(Extracted data entries)
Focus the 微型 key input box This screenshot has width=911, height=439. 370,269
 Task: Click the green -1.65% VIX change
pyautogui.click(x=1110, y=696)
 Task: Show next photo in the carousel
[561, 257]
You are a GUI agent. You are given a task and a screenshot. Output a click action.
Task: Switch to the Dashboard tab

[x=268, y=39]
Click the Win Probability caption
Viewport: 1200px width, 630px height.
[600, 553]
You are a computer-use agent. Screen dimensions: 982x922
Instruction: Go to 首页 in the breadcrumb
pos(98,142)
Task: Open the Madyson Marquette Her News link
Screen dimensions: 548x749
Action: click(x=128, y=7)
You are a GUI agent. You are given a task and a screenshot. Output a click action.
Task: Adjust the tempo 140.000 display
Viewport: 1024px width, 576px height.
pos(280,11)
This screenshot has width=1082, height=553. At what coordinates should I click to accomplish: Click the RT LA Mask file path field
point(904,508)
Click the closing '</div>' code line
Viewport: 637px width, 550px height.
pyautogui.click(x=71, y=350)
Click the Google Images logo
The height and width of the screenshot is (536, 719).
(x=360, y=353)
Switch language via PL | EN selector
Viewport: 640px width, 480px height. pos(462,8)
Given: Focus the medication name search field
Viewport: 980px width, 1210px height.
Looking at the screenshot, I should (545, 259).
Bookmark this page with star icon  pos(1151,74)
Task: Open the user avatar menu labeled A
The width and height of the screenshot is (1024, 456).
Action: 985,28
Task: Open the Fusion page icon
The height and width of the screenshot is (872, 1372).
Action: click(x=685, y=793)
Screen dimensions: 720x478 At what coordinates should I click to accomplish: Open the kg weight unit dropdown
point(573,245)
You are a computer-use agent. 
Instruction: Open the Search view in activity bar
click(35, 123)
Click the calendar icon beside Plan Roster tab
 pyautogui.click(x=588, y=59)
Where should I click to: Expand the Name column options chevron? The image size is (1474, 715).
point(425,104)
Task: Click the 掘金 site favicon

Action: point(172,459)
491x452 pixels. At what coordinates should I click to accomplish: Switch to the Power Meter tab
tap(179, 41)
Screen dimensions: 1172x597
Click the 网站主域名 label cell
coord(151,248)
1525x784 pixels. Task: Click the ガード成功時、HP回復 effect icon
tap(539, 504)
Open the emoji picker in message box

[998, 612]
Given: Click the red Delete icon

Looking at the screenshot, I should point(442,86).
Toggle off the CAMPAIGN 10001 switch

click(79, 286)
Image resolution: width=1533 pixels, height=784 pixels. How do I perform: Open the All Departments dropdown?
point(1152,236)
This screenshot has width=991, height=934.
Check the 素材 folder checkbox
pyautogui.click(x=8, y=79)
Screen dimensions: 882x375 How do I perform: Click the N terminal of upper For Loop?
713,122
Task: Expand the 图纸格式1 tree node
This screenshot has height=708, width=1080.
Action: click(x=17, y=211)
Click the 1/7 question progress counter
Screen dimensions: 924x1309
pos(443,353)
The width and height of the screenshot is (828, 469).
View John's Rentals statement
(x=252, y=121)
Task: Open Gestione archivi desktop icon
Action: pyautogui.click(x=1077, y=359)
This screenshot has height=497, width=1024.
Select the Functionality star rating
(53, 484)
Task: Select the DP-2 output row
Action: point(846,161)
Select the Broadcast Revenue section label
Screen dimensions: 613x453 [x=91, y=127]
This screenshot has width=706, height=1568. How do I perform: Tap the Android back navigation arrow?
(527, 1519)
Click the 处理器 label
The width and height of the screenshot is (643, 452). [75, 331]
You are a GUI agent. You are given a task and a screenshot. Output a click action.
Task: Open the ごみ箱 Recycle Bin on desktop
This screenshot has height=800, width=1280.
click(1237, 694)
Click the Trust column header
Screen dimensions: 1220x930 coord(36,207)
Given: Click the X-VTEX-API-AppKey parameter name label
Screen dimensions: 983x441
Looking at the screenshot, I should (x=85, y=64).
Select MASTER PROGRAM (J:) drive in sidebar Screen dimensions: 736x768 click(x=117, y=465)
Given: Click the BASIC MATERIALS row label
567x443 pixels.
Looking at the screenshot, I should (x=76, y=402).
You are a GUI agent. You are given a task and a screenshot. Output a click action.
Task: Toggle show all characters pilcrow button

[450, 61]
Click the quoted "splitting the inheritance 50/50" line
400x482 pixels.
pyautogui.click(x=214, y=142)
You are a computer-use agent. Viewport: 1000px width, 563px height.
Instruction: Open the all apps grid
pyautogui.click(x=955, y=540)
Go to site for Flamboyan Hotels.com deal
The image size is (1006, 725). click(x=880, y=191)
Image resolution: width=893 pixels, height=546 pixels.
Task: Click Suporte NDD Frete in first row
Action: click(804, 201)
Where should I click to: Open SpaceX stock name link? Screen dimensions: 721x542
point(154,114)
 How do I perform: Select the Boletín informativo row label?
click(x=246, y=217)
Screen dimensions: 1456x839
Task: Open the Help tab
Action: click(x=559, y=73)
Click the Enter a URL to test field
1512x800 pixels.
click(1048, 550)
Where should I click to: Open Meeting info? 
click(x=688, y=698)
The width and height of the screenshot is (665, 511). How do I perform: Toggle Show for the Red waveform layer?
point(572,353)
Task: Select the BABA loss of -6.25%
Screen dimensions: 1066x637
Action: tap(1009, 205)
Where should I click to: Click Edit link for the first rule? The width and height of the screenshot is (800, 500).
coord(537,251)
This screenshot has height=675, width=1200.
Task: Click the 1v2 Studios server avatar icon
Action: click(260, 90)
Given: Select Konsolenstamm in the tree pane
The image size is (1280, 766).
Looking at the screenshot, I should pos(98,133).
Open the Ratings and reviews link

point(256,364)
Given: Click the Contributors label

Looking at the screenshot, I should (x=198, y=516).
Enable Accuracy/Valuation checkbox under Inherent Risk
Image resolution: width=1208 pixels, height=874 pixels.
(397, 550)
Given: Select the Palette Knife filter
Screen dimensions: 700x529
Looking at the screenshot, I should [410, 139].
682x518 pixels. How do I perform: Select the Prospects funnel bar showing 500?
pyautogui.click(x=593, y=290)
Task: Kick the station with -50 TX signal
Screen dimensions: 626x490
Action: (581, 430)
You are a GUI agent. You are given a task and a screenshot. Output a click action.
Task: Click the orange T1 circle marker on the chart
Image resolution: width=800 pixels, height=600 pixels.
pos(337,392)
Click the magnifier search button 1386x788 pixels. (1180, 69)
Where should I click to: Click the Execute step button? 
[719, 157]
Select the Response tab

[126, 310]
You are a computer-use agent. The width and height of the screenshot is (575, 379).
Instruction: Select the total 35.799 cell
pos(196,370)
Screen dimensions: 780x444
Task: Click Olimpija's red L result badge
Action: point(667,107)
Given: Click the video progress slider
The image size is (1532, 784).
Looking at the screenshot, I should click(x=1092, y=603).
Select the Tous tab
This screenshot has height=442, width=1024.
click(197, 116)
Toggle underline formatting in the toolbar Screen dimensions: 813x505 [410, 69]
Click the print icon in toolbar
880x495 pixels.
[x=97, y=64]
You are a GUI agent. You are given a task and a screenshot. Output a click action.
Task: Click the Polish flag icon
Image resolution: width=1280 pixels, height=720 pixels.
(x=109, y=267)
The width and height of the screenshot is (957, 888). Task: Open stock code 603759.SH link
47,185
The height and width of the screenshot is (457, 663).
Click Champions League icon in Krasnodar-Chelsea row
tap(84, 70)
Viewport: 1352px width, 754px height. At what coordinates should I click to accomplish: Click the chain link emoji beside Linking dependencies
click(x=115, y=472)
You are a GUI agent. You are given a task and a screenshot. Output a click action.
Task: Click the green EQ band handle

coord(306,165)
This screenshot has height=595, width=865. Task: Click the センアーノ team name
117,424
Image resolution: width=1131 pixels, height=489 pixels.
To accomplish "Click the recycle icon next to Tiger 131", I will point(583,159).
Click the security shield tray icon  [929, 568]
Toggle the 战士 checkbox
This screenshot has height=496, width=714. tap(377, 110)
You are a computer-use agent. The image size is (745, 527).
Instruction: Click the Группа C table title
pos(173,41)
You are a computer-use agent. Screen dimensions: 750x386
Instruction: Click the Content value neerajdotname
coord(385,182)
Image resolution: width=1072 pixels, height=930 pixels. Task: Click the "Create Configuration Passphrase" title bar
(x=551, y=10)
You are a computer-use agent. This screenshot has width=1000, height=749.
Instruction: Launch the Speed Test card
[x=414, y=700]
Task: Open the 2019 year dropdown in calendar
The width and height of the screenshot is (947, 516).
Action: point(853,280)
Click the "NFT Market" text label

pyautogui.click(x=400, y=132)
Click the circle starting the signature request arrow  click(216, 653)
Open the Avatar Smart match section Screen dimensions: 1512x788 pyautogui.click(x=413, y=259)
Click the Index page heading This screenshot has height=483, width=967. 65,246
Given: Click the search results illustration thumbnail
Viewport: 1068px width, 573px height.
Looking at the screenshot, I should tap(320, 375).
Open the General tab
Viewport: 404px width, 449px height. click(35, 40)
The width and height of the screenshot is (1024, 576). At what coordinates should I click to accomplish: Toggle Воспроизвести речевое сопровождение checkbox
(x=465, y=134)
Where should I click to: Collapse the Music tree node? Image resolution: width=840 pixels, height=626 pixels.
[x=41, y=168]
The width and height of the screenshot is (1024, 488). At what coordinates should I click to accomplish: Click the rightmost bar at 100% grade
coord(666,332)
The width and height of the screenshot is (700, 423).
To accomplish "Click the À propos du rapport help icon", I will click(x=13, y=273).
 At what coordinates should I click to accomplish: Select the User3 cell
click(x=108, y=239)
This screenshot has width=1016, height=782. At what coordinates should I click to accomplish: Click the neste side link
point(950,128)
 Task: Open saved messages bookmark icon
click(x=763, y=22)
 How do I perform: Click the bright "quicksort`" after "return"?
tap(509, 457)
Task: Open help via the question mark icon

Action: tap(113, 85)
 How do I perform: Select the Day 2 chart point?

▶ **Assignment**:
Pull each line containing "with" from the records.

▶ **Solution to this problem**:
Bookmark this page with star icon  pos(1151,74)
Task: Kick the station with -50 TX signal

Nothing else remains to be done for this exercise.